The European Parliament passed a motion "expressing its deep concern" at the measures taken by the French authorities, urging them to immediately suspend all expulsions of Roma.
But French Interior Minister Brice Hortefeux said the new measures were "not meant to stigmatise any community, regardless of who they are, but to punish illegal behaviour".
There are about 140,000 Roma in Italy, half of whom (70,000) are Italian citizens. Many were migrant workers who came from Yugoslavia in the 1980s when the Cold War thawed. Many more arrived in the 1990s following the conflicts in Bosnia and Kosovo.
But in the past decade, tens of thousands of Romanian Roma have arrived, many of whom have not been granted residency. These communities became a focus of suspicion and hostility.
In April 2008, Prime Minister Silvio Berlusconi memorably described illegal immigrants as "an army of evil". A month later, his government launched a high profile campaign using "extreme measures" to target Roma migrants living in "nomad camps".
The camps were dismantled and thousands of Roma are believed to have left or been expelled from Italy.
The government has also passed laws to ease the expulsion of foreign nationals, including EU nationals, which "appear to be particularly aimed at Roma from Romania", according to a report by the Council of Europe Commissioner for Human Rights.
Spain has a large and well-established population of Roma, known as Gitanos, many of whom hail from Andalucia. There are more than 700,000 Roma living in Spain.
Like France, Spain has also received a recent influx of Romanian Roma. But unlike France, there has been no high profile crackdown against Roma.
Spain's Prime Minister Jose Luis Rodriguez Zapatero is seen as being more tolerant to Roma migrants than his counterparts in France and Italy.
Like Italy, Germany has a strong contingent of Roma who arrived from the former Yugoslavia. Many of Germany's estimated 105,000 Roma are now long-term residents with protected status.
Others have "duldung" (tolerated) status, meaning they do not have permanent residency, but instead have to queue frequently to have their status renewed.
Their access to employment, healthcare and freedom of movement may be restricted. Those who have been "tolerated" for six years or more are eligible to apply for a residency permit.
In recent years thousands of Roma have been forcibly expelled or expelled under pressure from Germany.
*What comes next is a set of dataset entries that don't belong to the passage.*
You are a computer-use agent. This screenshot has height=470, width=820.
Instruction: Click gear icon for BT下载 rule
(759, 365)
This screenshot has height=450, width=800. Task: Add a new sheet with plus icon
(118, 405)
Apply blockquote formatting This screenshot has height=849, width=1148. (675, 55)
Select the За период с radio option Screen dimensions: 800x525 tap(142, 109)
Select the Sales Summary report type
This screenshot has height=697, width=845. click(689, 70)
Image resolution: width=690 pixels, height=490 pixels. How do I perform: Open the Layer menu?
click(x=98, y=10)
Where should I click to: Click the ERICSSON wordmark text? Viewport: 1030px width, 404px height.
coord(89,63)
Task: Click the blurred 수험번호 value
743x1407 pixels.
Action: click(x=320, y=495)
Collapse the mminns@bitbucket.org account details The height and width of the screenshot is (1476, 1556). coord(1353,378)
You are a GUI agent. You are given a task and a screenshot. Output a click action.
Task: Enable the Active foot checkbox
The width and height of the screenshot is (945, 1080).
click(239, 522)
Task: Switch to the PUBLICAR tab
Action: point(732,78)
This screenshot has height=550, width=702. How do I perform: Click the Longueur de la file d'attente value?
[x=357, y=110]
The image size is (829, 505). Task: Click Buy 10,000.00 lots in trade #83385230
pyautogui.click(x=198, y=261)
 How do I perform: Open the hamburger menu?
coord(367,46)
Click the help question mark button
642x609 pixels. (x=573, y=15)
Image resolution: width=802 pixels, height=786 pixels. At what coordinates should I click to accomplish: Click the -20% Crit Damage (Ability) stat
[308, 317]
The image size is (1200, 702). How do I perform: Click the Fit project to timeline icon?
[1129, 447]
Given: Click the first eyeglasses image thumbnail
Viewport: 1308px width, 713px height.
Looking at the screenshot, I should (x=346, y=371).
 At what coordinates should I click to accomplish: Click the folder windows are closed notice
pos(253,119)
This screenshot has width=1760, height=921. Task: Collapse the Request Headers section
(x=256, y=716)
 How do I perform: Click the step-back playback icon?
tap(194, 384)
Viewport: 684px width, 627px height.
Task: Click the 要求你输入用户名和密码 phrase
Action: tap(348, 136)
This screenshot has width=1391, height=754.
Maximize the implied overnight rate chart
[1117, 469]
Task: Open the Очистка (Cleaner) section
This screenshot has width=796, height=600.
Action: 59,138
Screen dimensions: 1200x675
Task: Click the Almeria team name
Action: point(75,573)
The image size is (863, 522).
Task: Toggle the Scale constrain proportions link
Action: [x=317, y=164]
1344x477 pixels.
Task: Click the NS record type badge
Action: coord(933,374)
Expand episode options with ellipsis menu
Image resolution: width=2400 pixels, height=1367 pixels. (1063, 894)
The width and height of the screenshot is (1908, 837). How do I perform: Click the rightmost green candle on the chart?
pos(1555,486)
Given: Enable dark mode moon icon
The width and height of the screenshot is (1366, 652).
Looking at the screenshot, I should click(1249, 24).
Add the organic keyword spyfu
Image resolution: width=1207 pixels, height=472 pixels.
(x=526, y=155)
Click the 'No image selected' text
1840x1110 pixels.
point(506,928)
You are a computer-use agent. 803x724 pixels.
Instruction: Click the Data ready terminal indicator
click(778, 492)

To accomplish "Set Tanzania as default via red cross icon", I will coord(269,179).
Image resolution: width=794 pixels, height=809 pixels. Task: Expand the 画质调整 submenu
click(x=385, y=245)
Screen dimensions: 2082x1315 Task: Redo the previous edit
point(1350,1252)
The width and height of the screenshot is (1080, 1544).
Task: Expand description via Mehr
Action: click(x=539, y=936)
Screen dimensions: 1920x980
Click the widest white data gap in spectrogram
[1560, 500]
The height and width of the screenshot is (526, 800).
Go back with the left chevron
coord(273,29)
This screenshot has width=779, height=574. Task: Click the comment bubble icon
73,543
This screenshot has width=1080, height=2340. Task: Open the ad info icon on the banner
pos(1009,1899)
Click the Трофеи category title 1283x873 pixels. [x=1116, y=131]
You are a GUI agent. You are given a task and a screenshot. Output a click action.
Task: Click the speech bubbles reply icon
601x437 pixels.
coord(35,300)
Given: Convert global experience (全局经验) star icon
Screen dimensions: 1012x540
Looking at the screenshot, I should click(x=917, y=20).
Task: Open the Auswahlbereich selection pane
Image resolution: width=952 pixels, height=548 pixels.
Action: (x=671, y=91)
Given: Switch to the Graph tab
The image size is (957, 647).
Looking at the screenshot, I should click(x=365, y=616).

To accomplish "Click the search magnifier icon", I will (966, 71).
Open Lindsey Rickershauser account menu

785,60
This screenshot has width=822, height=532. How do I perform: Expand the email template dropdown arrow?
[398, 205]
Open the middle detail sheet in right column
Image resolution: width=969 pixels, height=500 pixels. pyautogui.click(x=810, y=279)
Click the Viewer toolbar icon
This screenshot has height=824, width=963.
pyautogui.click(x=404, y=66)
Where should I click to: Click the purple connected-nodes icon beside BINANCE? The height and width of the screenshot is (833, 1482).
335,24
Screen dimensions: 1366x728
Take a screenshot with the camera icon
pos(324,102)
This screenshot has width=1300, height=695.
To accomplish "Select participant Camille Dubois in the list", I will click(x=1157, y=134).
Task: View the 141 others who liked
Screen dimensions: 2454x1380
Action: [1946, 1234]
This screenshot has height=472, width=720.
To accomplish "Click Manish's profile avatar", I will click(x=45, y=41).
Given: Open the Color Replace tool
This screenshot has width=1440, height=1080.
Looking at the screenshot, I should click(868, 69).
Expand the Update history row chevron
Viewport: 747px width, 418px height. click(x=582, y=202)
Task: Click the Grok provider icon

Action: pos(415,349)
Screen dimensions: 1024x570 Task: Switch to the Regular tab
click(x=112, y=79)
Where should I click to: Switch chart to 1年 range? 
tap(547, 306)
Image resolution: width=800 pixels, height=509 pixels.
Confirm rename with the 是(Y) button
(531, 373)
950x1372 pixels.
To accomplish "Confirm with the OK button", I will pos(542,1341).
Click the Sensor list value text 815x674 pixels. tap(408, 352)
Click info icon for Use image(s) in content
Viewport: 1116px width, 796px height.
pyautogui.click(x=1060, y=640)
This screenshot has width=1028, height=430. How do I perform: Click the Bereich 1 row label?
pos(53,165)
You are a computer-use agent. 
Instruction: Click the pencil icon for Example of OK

But many true Roma have remained as they are not welcome in their home nations and as such Germany has been unable to secure conditions for their safe return.
There are about 250,000 Roma in the UK, most of whom are from native Traveller and Gypsy communities. But since the 1990s, thousands more have arrived from Slovakia, Poland, Romania and the Baltic states.
Initially, most sought refugee status, but now many are exercising free movement rights, following EU expansion.
In June 2009, about 100 Roma were forced to leave Belfast after a spate of attacks on their homes. The migrants later returned to the community.
In recent years the UK government has moved to tighten its borders, expelling illegal immigrants and failed asylum seekers, who have included Roma.